- _EXTRACT PROVIDED_:

+++

Of the nine holes Majescor completed to test extensions of the historic zone, a few returned decent grades from a gold vein that has been defined from a depth of 20 metres to 102 metres. The best result, 10.5 metres grading an uncut 77 grams gold and 0.17% copper, can mostly be attributed to a smaller 1.5-metre section grading 537 grams gold and 0.21% copper.

According to a tool called the Drill Hole Interval Calculator created by Exploration Insights newsletter writer and geologist Brent Cook, the remaining 9 metres have a residual grade of 0.33 gram gold and 0.16% copper.

The next best result was 6 metres grading 3 grams gold, starting from a depth of 57.5 metres.

Majescor controls an approximate 65.5% interest in the property through a series of arrangements with Haitian-American business partners.

Holding title to the project is a Haitian company named Somine SA. Before Majescor acquired its interest, Somine  was mostly controlled by New York City-based investment house Simact, which  invests in tourist resorts, agriculture, banking and mining in Haiti.

 Majescor bought a 100% interest in Simact’s Montreal-based mining enterprise, Simact Alliance Copper Gold, which controls around 60% of the voting rights to Somine. Majescor later acquired another 5.5% interest privately. 

The earthquake did not directly impact the Somine property, according to the company’s regulatory filings on SEDAR, as it is situated in Haiti’s northeast corner, a 250-km drive from the capital Port-au-Prince and the epicenter of the quake.

However, one senior Somine employee was killed and most of Somine’s accounting records were lost.

Faille B is situated within a 10-km-long by up to 3.8-km-wide copper-bearing corridor defined by previous operators through regional stream sediment, soil and rock geochemistry sampling, as well as drilling and trenching.

The corridor includes the Blondin and Douvray copper-gold zones, for which historical, non-compliant resource estimates exist.

At Blondin, eight holes drilled by the United Nations in the 1970s identified a potential 50 million tonnes grading 0.56% copper, using a 0.3% copper cut-off grade. 

Douvray, meanwhile, was tested by about 60 holes from three different operators, including the UN and the West German government in the 1970s, and junior explorer St. Genevieve Resources in the 1990s.

St. Genevieve estimated the eastern part of Douvray contained 69.4 million tonnes grading 0.39% copper, while the western part contained another 29 million tonnes grading 0.33% copper.

+++

- _EXERCISES_:
• 1. Copy out the stretch of the article on Majescor's Haiti drilling from "Faille B is" through "in the 1990s.".
• 2. Pick up the article on Majescor's Haiti drilling after its final sentence and continue writing it.

+++

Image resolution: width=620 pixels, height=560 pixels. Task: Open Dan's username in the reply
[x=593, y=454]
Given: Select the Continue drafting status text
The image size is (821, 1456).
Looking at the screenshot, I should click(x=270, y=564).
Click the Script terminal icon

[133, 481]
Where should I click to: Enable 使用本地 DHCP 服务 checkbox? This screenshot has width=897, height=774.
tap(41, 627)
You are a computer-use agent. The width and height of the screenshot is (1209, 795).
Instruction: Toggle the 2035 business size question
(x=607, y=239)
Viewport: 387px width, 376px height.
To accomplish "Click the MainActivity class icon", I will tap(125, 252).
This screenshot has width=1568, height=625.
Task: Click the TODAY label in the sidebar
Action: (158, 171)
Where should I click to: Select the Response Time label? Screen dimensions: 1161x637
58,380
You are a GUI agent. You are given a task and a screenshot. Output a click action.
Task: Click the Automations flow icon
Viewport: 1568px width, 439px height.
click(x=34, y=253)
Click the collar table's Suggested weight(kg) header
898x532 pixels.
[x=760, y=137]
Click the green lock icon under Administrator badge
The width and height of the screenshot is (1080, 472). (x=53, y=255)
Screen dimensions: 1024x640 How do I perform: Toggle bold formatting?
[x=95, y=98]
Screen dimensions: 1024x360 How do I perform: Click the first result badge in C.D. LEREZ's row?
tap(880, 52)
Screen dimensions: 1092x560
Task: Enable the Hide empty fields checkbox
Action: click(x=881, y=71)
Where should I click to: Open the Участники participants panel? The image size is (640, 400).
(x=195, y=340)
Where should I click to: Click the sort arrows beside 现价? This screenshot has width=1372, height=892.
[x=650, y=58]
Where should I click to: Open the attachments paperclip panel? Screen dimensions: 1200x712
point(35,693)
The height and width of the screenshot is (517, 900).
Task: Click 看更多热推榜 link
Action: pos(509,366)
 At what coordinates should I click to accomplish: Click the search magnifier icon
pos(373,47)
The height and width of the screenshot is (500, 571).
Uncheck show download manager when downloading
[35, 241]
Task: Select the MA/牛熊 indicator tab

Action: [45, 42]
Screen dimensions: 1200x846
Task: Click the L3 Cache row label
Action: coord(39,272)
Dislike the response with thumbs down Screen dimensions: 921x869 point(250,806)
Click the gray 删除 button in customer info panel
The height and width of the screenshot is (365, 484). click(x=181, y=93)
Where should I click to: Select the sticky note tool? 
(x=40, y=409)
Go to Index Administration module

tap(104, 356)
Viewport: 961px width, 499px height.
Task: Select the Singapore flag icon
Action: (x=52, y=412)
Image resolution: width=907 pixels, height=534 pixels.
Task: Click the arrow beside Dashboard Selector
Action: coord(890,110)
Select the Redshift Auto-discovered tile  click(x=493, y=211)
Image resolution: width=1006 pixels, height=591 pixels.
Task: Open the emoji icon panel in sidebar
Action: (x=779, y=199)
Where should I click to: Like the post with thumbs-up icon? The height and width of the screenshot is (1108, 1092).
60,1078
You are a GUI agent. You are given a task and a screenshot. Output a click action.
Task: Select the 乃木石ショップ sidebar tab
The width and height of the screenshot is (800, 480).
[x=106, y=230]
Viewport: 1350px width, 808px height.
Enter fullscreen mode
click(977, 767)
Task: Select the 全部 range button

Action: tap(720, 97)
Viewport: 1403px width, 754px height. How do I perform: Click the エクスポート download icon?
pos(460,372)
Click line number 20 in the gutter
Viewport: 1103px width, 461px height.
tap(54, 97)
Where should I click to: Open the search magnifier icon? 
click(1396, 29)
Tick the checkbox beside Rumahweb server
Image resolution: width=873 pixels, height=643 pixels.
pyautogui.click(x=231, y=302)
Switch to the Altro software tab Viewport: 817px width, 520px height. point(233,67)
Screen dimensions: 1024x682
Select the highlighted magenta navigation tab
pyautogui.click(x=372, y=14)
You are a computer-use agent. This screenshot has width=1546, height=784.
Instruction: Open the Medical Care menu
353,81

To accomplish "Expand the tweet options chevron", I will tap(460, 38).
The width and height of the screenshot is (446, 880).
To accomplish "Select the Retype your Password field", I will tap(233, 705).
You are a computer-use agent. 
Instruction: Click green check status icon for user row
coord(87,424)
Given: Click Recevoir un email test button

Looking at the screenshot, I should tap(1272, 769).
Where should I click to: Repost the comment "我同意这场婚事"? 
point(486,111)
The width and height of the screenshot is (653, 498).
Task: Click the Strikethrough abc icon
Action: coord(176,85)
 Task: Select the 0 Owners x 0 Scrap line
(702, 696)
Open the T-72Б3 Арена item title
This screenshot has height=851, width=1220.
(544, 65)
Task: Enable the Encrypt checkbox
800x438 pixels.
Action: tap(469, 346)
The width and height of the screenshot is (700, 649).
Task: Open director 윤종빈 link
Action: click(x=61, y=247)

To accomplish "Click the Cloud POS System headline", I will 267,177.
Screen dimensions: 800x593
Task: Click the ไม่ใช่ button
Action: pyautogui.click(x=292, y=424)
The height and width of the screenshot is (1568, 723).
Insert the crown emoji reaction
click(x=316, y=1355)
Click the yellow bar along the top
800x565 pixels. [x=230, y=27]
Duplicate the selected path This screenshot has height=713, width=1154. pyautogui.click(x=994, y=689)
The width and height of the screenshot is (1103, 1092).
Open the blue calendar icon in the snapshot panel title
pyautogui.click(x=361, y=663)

+++

- _ANSWERS BY ITEM NUMBER_:
• 1.
Faille B is situated within a 10-km-long by up to 3.8-km-wide copper-bearing corridor defined by previous operators through regional stream sediment, soil and rock geochemistry sampling, as well as drilling and trenching.

The corridor includes the Blondin and Douvray copper-gold zones, for which historical, non-compliant resource estimates exist.

At Blondin, eight holes drilled by the United Nations in the 1970s identified a potential 50 million tonnes grading 0.56% copper, using a 0.3% copper cut-off grade. 

Douvray, meanwhile, was tested by about 60 holes from three different operators, including the UN and the West German government in the 1970s, and junior explorer St. Genevieve Resources in the 1990s.

• 2.
As for Faille B, it has a non-compliant historical resource of 1.07 million tonnes grading 2.36 grams gold, or 81,196 oz.

Prior to optioning its interest in the Somine project, Majescor explored for uranium in Quebec and for diamonds across several parts of Canada. 

The company is led by Daniel Hachey, a former investment banker who joined long-time directors Marc-André Bernier and Jacques Trottier as president and CEO in early 2010.

Also on the board are two representatives of Majescor’s Haitian-American business partners. They include Jean-Marie Wolff, a banker and real estate vendor in New York, and Daniel Faustin, a medical doctor from New York with business interests in real estate and tourism in Haiti. 

According to Majescor’s technical report, the Somine property lies within a highly prospective volcanic arc environment, host to numerous epithermal gold and porphyry copper occurrences in Haiti as well as the world-class Pueblo Viejo gold deposit in the eastern portion of the adjacent Dominican Republic. The latter is  jointly owned by Barrick Gold (ABX-T, ABX-N) and Goldcorp (G-T, GG-N).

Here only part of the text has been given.